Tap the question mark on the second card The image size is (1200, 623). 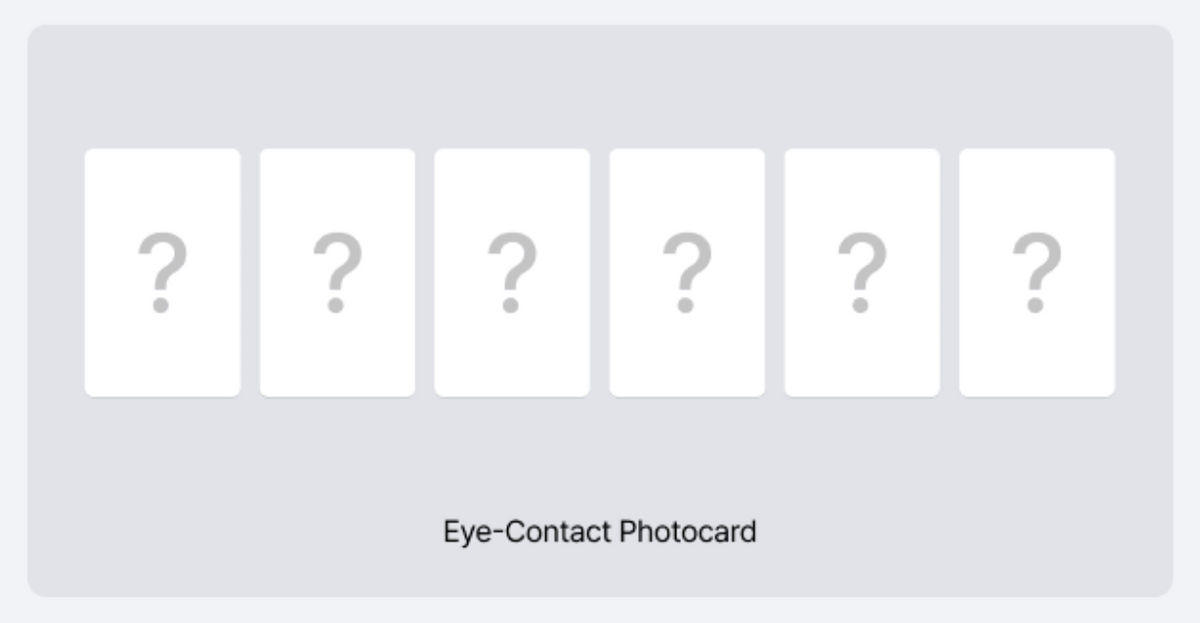click(x=337, y=273)
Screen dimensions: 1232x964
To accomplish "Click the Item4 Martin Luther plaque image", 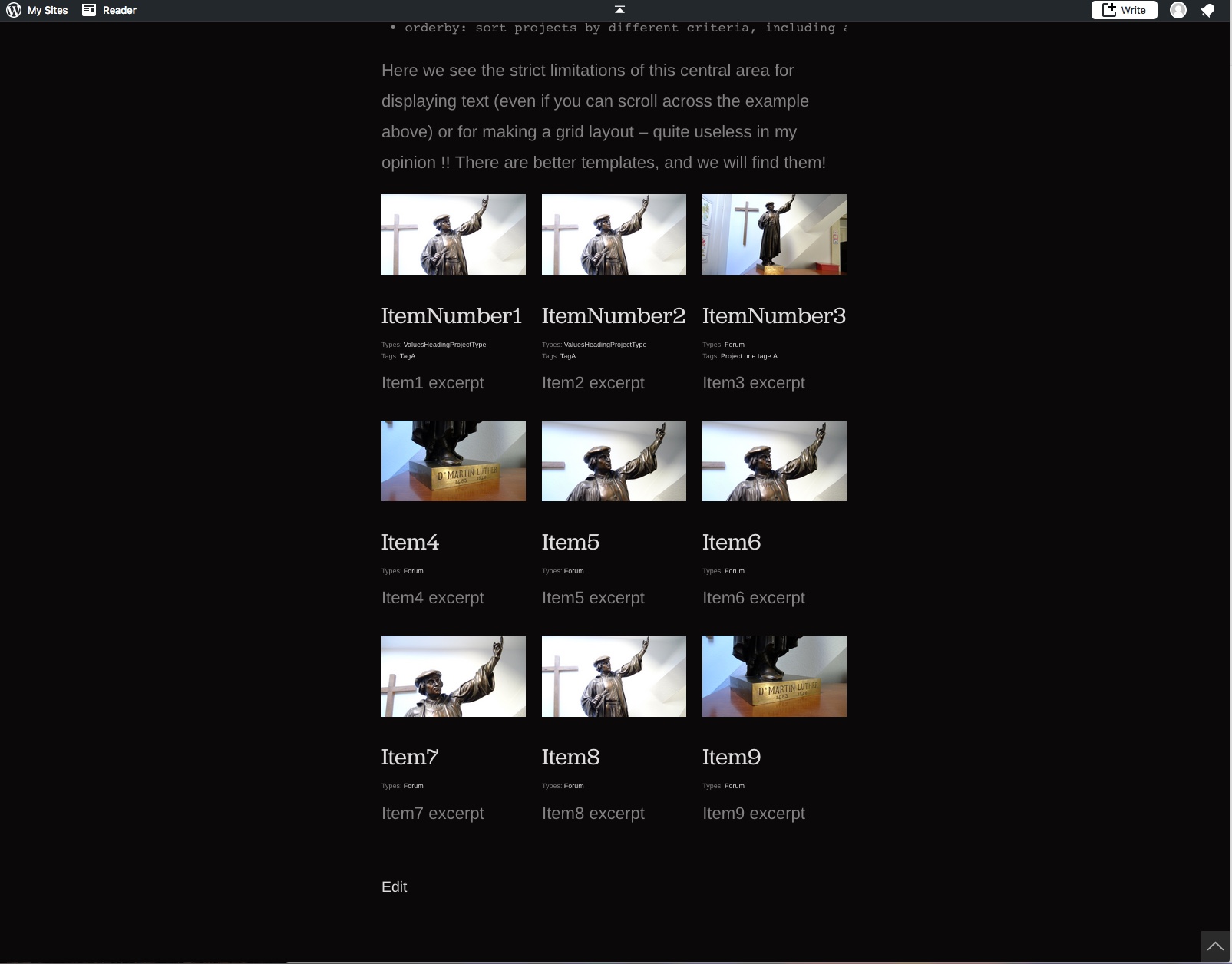I will point(453,461).
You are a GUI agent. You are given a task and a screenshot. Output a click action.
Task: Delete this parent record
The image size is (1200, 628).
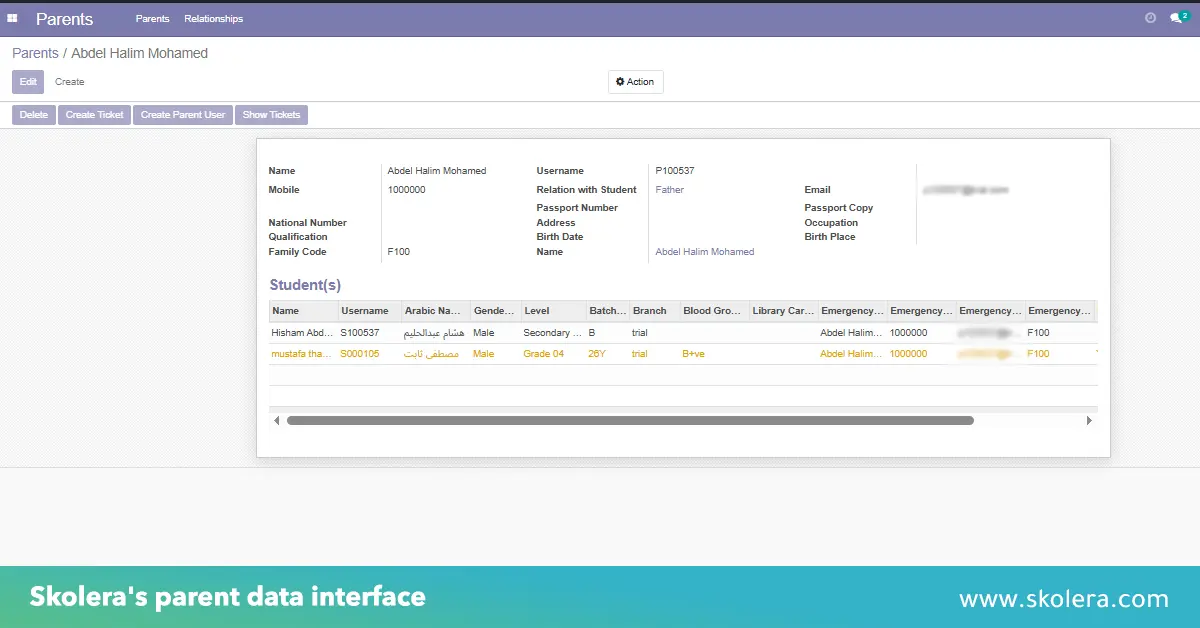[33, 114]
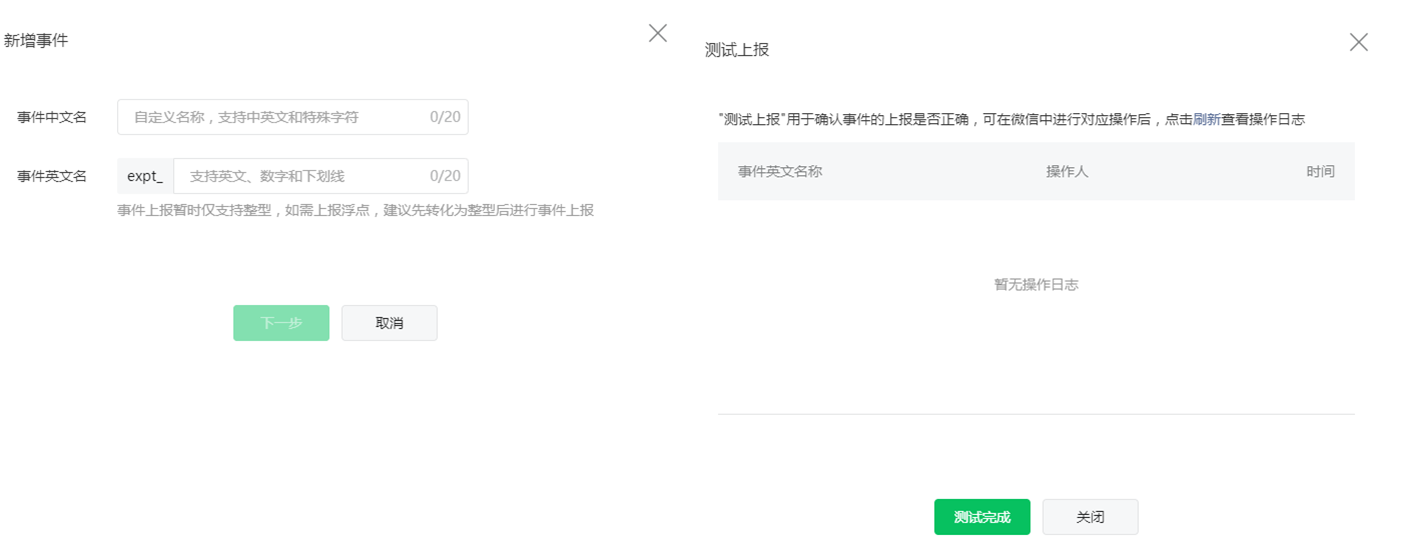The height and width of the screenshot is (553, 1410).
Task: Select the 时间 column header
Action: 1320,171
• • •
### What is required
What is wanted is an exact copy of the lines from the line with "Task: Delete this parent record" through the end of the records, both ends included, pictures excluded.

### Result of this task
Task: Delete this parent record
The image size is (1200, 628).
[33, 114]
The height and width of the screenshot is (553, 1410).
Task: Select the 时间 column header
Action: 1320,171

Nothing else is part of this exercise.